Protesters booed Tunisian Prime Minister Youssef Chahed off stage during a town hall meeting in a southeastern region that has been shaken by protests and a general strike.
Six years since a revolution ignited by grievances over joblessness, corruption and perceived marginalisation of the country’s periphery, Tunisia has again witnessed a wave of protests.
Chahed and several government ministers arrived in Tataouine on Thursday to find the town closed down by a general strike. The market, banks and shops in the town centre were shut and burned tyres lay in some streets – evidence of barricades erected during the protests of recent weeks.
The prime minister met representatives of civil society and announced measures to develop the region, which many locals claim is marginalised.
“Tataouine’s right to development is not a favour,” he said in a town hall speech, promising measures to create 2,000 jobs in the region “almost immediately”.
But some of those attending the meeting shouted him down.
“Our young people have just two choices: Drown in the sea or set themselves on fire,” one woman said.
Her comment was a reference to clandestine migration and to young stallholder Mohamed Bouazizi, who self-immolated in December 2010, protesting unemployment and police harassment.
His death a month later sparked the first of the so-called Arab Spring uprisings and brought down longtime president Zine El Abidine Ben Ali.
Chahed’s speech was soon drowned out.
“Give us what we’re owed by right,” a man shouted, before the crowd started chanting a slogan from the 2011 uprising: “Work! Freedom! National dignity!”
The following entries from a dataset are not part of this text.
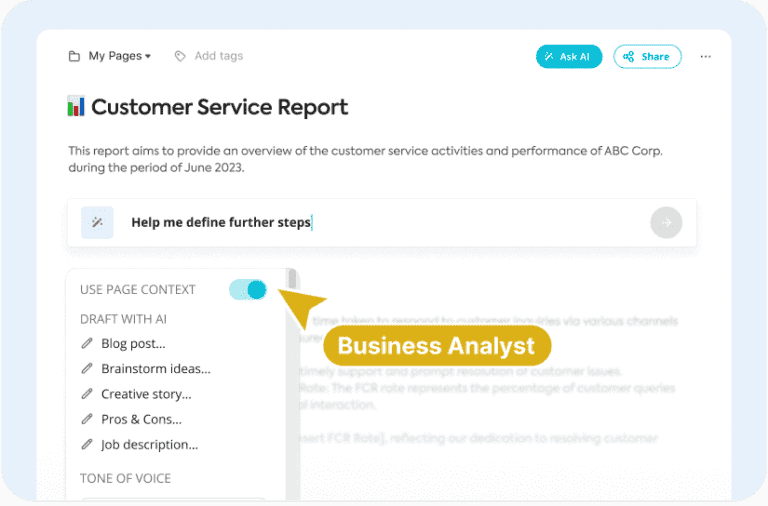Click the bar chart emoji in title
This screenshot has width=768, height=506.
pos(76,107)
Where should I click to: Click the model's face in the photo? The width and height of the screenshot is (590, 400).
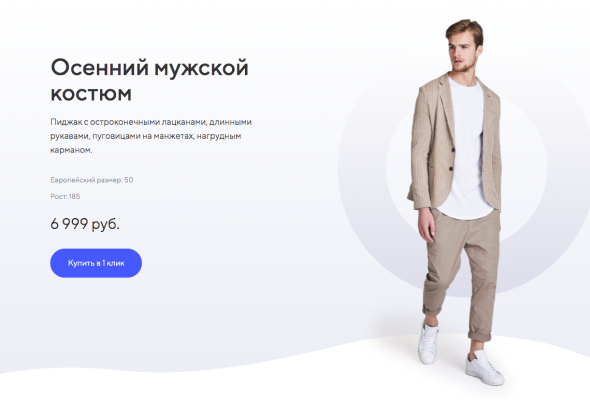point(462,53)
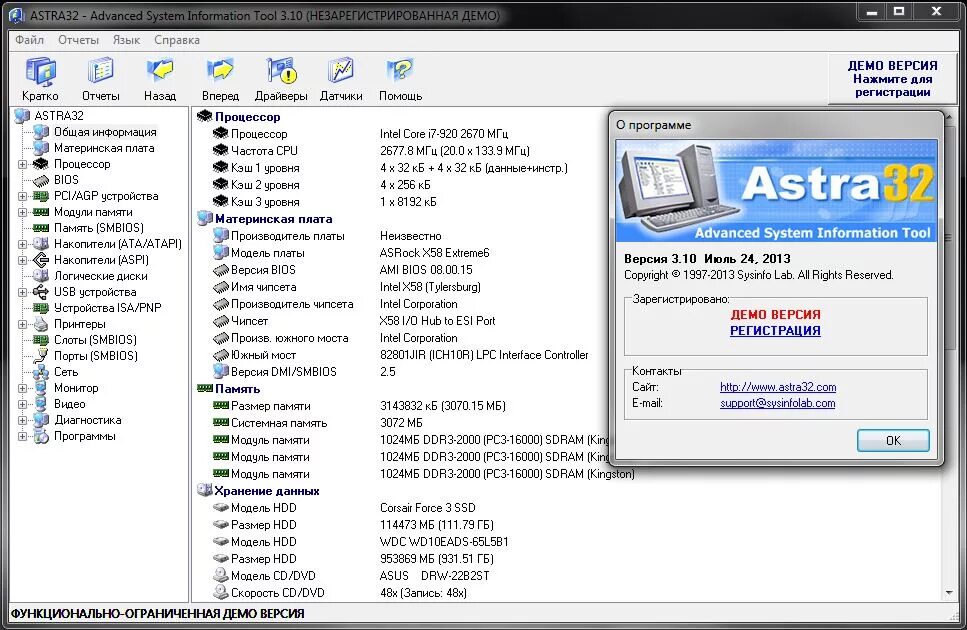Open the Помощь help icon
The height and width of the screenshot is (630, 967).
[398, 72]
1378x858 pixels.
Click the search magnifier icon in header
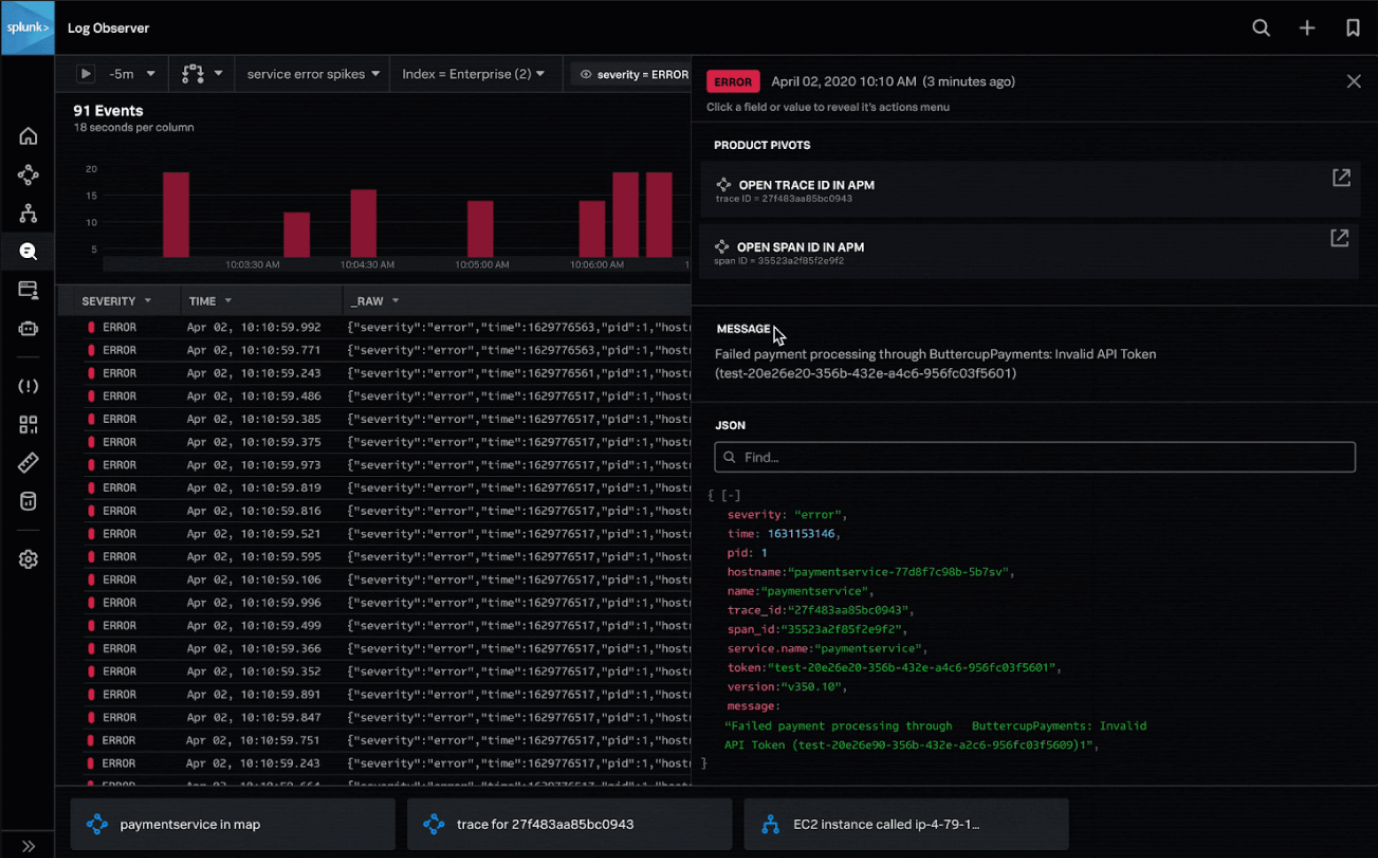(x=1261, y=28)
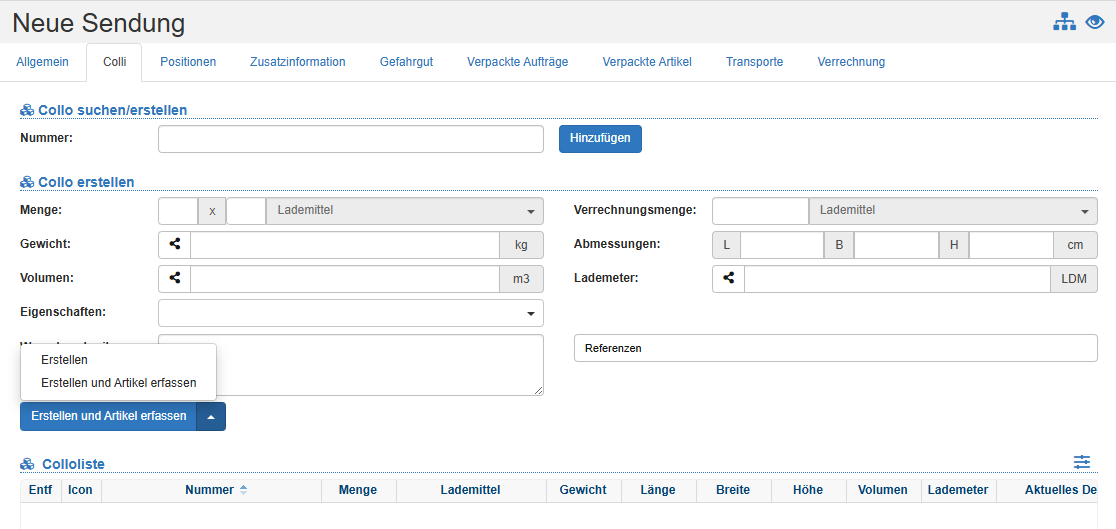Select Erstellen from the popup menu

pos(65,360)
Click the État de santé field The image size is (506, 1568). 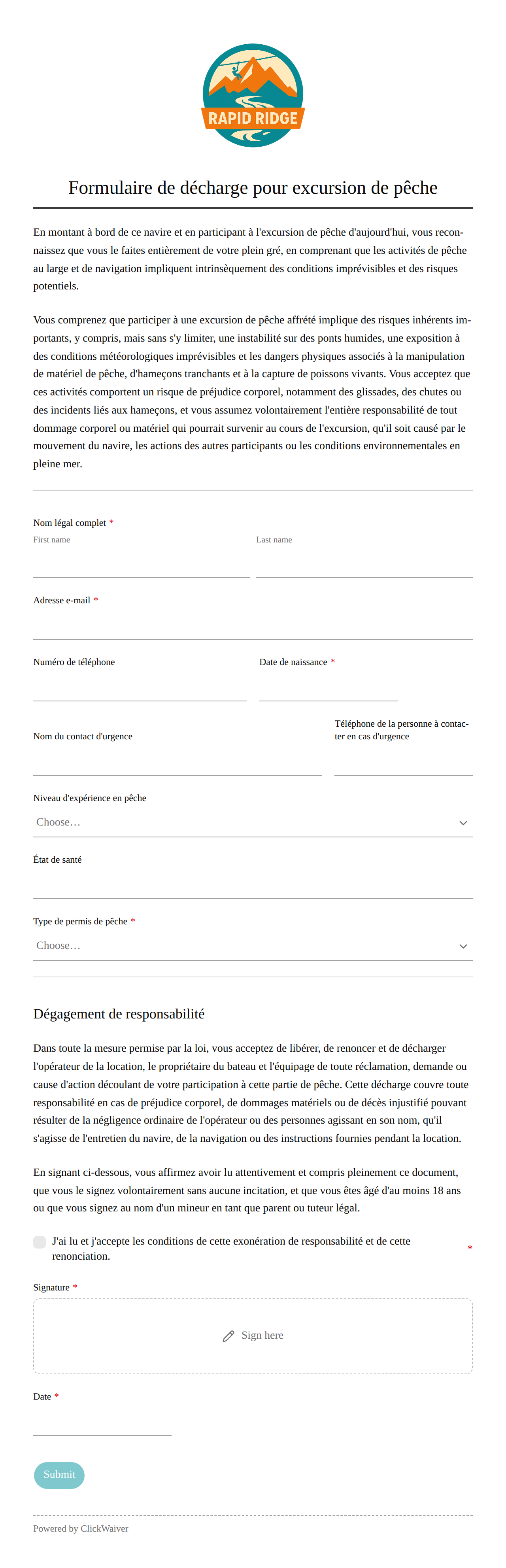click(253, 884)
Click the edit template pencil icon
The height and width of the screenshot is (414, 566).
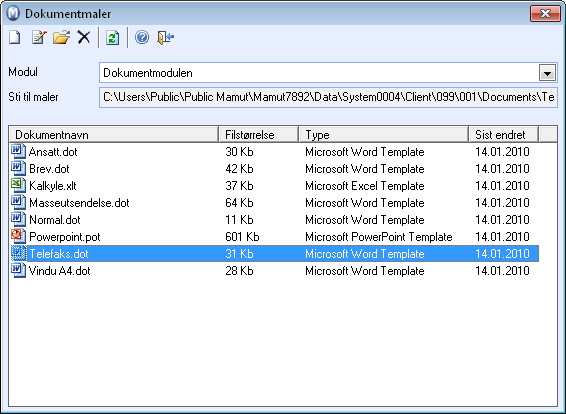pos(39,37)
The prime minister was finally forced to leave amid the boos of a crowd gathered outside the governorate building.
A hundred-strong crowd gathered outside the room where the discussions were held, chanting “we will not back down” and “resign”.
Tunisia’s social affairs minister, Mohamed Trabelsi, told AFP news agency that the situation had been “tense” but that “we had to talk to these people”.
Demonstrations opposing proposed bill
Chahed’s visit came ahead of expected demonstrations over the Economic Reconciliation Bill proposed by President Beji Caid Essebsi.
Tunisia’s parliament on Wednesday debated the bill that would grant amnesty to businessmen accused of corruption during Ben Ali’s rule.
It has already been delayed by two years due to popular opposition.
The bill would protect those accused of corruption from prosecution. In exchange, they would be required to return the money they extracted.
But government officials see the “economic reconciliation” law as a way to inject funds into an economy still recovering after the 2011 revolt that ousted Ben Ali.
Critics, however, are calling for protests over what they call an amnesty for criminals.
The bill was proposed by Essebsi, himself a former Ben Ali official, and sent to parliament in 2015.